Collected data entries
______

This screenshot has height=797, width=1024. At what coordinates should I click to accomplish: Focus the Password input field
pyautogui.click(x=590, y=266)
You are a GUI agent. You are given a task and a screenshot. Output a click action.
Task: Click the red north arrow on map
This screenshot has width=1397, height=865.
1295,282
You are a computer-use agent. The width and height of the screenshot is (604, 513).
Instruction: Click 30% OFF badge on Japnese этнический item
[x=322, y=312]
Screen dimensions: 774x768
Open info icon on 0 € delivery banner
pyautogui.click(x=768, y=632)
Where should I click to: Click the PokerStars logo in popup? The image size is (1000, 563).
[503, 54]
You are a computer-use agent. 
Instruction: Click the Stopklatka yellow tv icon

______

• About this exercise: All lines from the one containing "Instruction: Click 30%" to the last line above should be reproduced exactly, and no other lines should be given.

• Result:
Instruction: Click 30% OFF badge on Japnese этнический item
[x=322, y=312]
Screen dimensions: 774x768
Open info icon on 0 € delivery banner
pyautogui.click(x=768, y=632)
Where should I click to: Click the PokerStars logo in popup? The image size is (1000, 563).
[503, 54]
You are a computer-use agent. 
Instruction: Click the Stopklatka yellow tv icon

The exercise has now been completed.